THE REALITY PRINCIPLE

2000- 2020 (selected work)

CHAPTER II: THE POINT OF NO RETURN

 

 

THE REALITY PRINCIPLE is a non fictional project divided in two series: No one knows and The point of no return, both made of analog photographs that I have taken since I was 19. Built like a personal documentary, these two series reflect my World in two different approaches.

The meaning of what we see always remains a certain silence. In a mysterious continuity, photography brings visuality, but nothing else. We have no choice but to interpret what we see. All my pictures tell an idea of an intimate truth, at a special moment of my life. Fragments of a reality, fragments of my reality.

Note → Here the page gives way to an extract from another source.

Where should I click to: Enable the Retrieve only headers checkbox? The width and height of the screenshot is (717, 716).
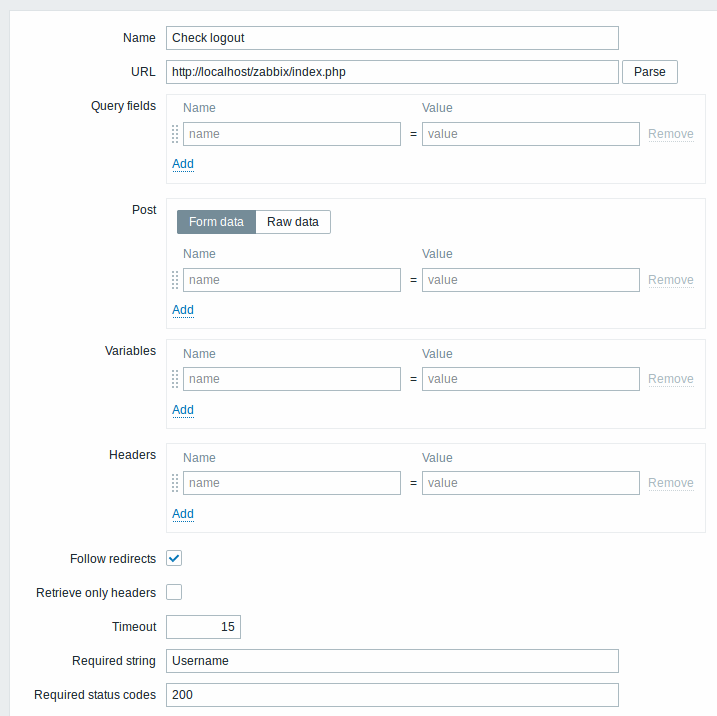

The point of no return. It defines the point at which an irreversible commitment must be made, marked by the impossibility to return to the starting place. It evokes time and the unlikelihood to go back in time itself. For that reason, I use colour, a way to speak about reality and tell the vibrance of life and its emotions.

In face to face with my other series No one knows, solely in black and white, The point of no return is about exploring a never-ending question, by wandering in the film like I could wander in my personal life. Colours represent my mind, the way I think, they reflect my own reality. This series is a journey in a fragile reality, tainted by disappearance. It represents an evocation of my own story, which has been determined by leaving everything behind, and not coming back. This series aims to reach a complex reconciliation with myself.

THE REALITY PRINCIPLE est d’abord un projet réalisé à partir de photographies argentiques prises et sélectionnées pendant près de vingt ans, de mes dix-neuf ans jusqu’à mes trente huit ans. Il est composé en deux séries distinctes No one knows et The point of no return, tournant autour des questions suivantes : Qu’ai-je vu ? Qu’ai-je tu ? Qu’ai-je su ?

Ce que nous voyons conserve toujours une part de silence. Dans cette mystérieuse continuité, la photographie nous donne à voir, mais rien d’autre. Nous devons interpréter ce que nous voyons, au risque de se tromper, au risque de changer d’avis, au risque de se perdre.

Le point de non retour. Il se définit comme le moment où l’on prend un engagement irreversible, marqué par l’impossibilité de revenir en arrière. Il évoque l’idée du temps et de l’impossibilité de retourner dans le passé, de voyager dans le temps. Pour cette raison, j’ai choisi de construire cette série avec des images en couleurs, comme une forme d’expression de la réalité, traduisant la résonance de la vie et des émotions.

Dans un face à face avec mon autre série No one knows, celle-ci présente une errance, non pas dans le Réel, mais dans une question sans fin. Les couleurs représentent mon esprit, ma façon de percevoir, elle reflètent une image de ma propre réalité. Cette série est un cheminement dans une réalité fragile, teintée de disparition. Elle est l’évocation de ma propre histoire, qui a été déterminée par ma décision de tout quitter, pour ne jamais revenir. Cette série est la tentative de me rapprocher d’une réconciliation complexe avec moi-même.